Companies looking to maximize profits have an easier path than spending big to corner a new market or pouring in major cash to invent a revolutionary product. Instead, they can simply ensure women have equal representation in leadership.
That’s according to a new report from BlackRock, one of the world’s largest asset managers.
To be clear, the firm’s findings don’t suggest companies should overdo it by hiring an over-representative sample of women. But companies with the lowest levels of representation for women in leadership roles typically performed worse than companies with the highest levels, according to an analysis of companies in the MSCI World Index from 2013-2022.
And topping both groups were companies in the middle quintile in terms of representation, showing there is a “sweet spot” for representation. Those diverse companies outperformed their peers in terms of return on assets by 29% per year on average. That is, companies with a significant number of men and women at the top of the company tend to perform better than companies that are skewed in either direction.
“Companies closest to parity across key roles, including revenue-producing, engineering and top-paying roles, have outperformed the companies that are furthest away from parity in these roles in terms of RoA over recent years,” read a summary of the report’s finding.
Unfortunately, women still remain underrepresented in leadership roles, meaning many companies could use more women at the top of the corporate hierarchy. BlackRock’s study confirmed that reality, finding gender imbalance decreases with each rung up the company ladder.

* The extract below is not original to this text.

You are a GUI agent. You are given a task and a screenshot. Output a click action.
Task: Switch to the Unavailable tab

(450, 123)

The report found that not only do established companies perform more optimally with better gender parity, but that women-owned startups also generate a higher return.

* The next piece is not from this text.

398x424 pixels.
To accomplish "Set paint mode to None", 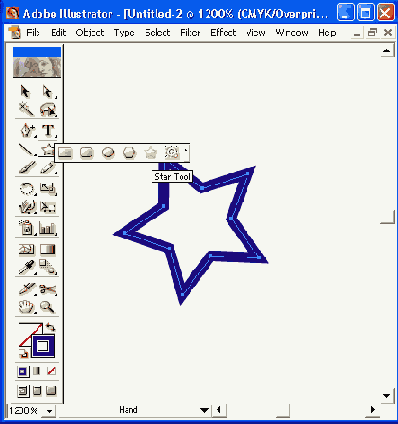I will [x=51, y=371].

“Women-owned or managed hedge funds have outperformed an average hedge fund by 10.5% over the last 16 years, while a survey of more than 350 startups showed that women-owned startups delivered twice as much per dollar invested compared to those founded by men,” the report found.
Benefits can trickle down to investors in gender-balanced companies as well.
“Investing in companies that promote more women may be associated with positive stock returns. In our own analysis, we looked at women’s representation among promoted employees relative to women’s representation in the workforce overall,” the report said.
“A hypothetical long-short portfolio that maximizes the relative women’s promotions exposure generated 0.72% excess return per year (relative to the benchmarked portfolio of MSCI World Index) over the past four years.”
BlackRock, it is worth noting, has landed in the crosshairs of Florida Republicans due to its push for weighing environmental, social and governance factors in its investing. Last year, the state divested $2 billion from BlackRock to signal opposition to the firm’s social stances.